━━ Source extract ━━

The Arts Council (sometimes called the Arts Council of Ireland; legally ) is the independent "Irish government agency for developing the arts."

About
It was established in 1951 by the Government of Ireland, to encourage interest in Irish art (including visual art, music, performance, and literature) and to channel funding from the state to Irish artists and arts organisations. This includes encouragement of traditional Irish arts, support for contemporary Irish arts, and finance for international arts events in Ireland. The council was modelled on the Arts Council of Great Britain, founded in 1946, and works closely with the Arts Council of Northern Ireland, formed by the British government in Northern Ireland in 1962 to fulfil a similar role.

The Arts Council is under the Department of Arts, Sport and Tourism. It is the main distributor of funding to artists and arts organisations in Ireland and also serves to advise the government on the arts.  It also funds the artists' organization Aosdána. They support architecture, dance, drama, film, literature, music, opera, community arts, street arts and spectacle, visual arts and other multidisciplinary projects.

━━━

• Complete the following
1. Do the following statements agree with the Arts Council passage? Answer yes or no for each, and quote the words from the passage that settle it.
(a) The council was set up by the Government of Ireland in 1951.
(b) The Arts Council of Northern Ireland was formed in 1946.
(c) The council gives funding to Aosdána.
2. Copy the part of the Arts Council passage starting at "The Arts Council (sometimes" and ending at "a similar role.", but replace "channel" with "direct".
3. Write the next part of the Arts Council passage, picking up right after its final sentence.

━━ Collected material ━━

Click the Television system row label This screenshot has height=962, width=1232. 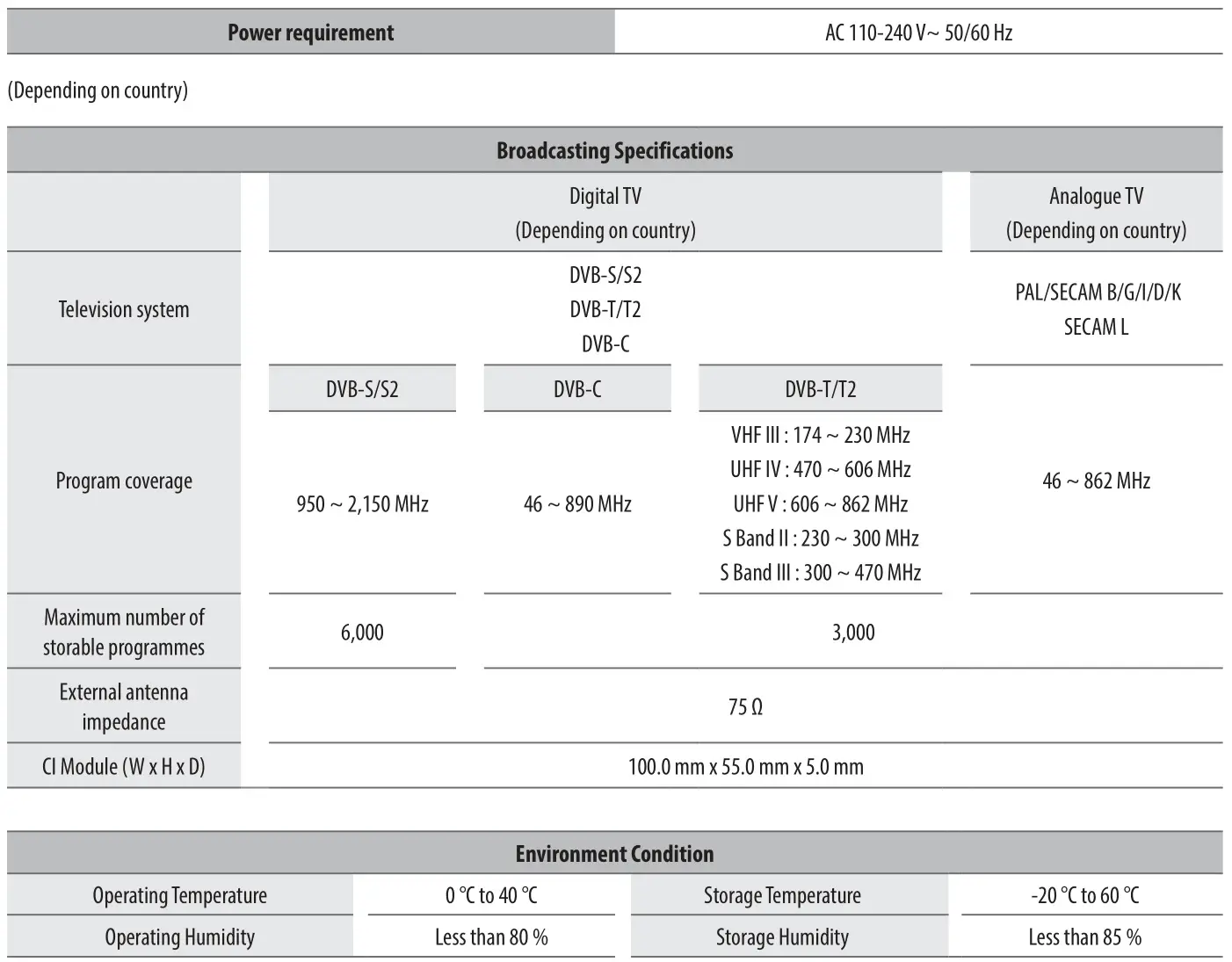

━━━

• Results by task
1.
(a) Yes: "It was established in 1951 by the Government of Ireland"
(b) No: "the Arts Council of Northern Ireland, formed by the British government in Northern Ireland in 1962"
(c) Yes: "It also funds the artists' organization Aosdána."

2.
The Arts Council (sometimes called the Arts Council of Ireland; legally ) is the independent "Irish government agency for developing the arts."

About
It was established in 1951 by the Government of Ireland, to encourage interest in Irish art (including visual art, music, performance, and literature) and to direct funding from the state to Irish artists and arts organisations. This includes encouragement of traditional Irish arts, support for contemporary Irish arts, and finance for international arts events in Ireland. The council was modelled on the Arts Council of Great Britain, founded in 1946, and works closely with the Arts Council of Northern Ireland, formed by the British government in Northern Ireland in 1962 to fulfil a similar role.

3.
In 2011, they launched Culture Fox, an app and "online guide to Irish cultural events". The project was phased out in 2018.

As of 2023, and for the 3rd year in a row, the Arts Council receives €130 million in funding from the Irish government.

International policy
The Arts Council of Ireland is the official "Cultural Contact Point" between the EU Commission's Cultural Programme and Ireland.

The Arts Council of Ireland is a founding member of the International Federation of Arts Councils and Culture Agencies.

Visual Artists Ireland, the all-Ireland non-governmental organisation representing Irish artists nationally and internationally, is supported by the Arts Council of Ireland.

Members
The arts council consists of 12 members and a chair, each appointed for a five-year term by the Minister for Tourism, Culture, Arts, Gaeltacht, Sport and Media. Professor Kevin Rafter was appointed chair in 2019  The current director is Maureen Kennelly, appointed in 2020.
Prof. Kevin Rafter - Chair
Fearghus O’Conchuir - Deputy Chair
Paddy Glackin
Loughlin Deegan
Martina Moloney
Helen Shaw
Pádraig Ó Duinnín
Donall Curtin
Sinead Moriarty
Mark O’Kelly
Melatu Uche Okorie
Jillian van Turnhout
Teresa Buczkowska

Chair of the Arts Council
The Chair of the council is appointed for a five year term by the Minister for Tourism, Culture, Arts, Gaeltacht, Sport and Media.
 Monsignor Pádraig de Brún (1959–1960)
 Father Donal O’Sullivan SJ (1960–1973)
 Máire de Paor (1974–1978)
 Dr. Ciarán Benson (1993–1998)
 Dr. Brian Farrell (1998–2000)
 Patrick Murphy (2000–2003)
 Olive Braiden (2003–2009)
 Pat Moylan (2009–2014)
 Sheila Pratschke (2014–2019)
 Prof. Kevin Rafter (2019-2024)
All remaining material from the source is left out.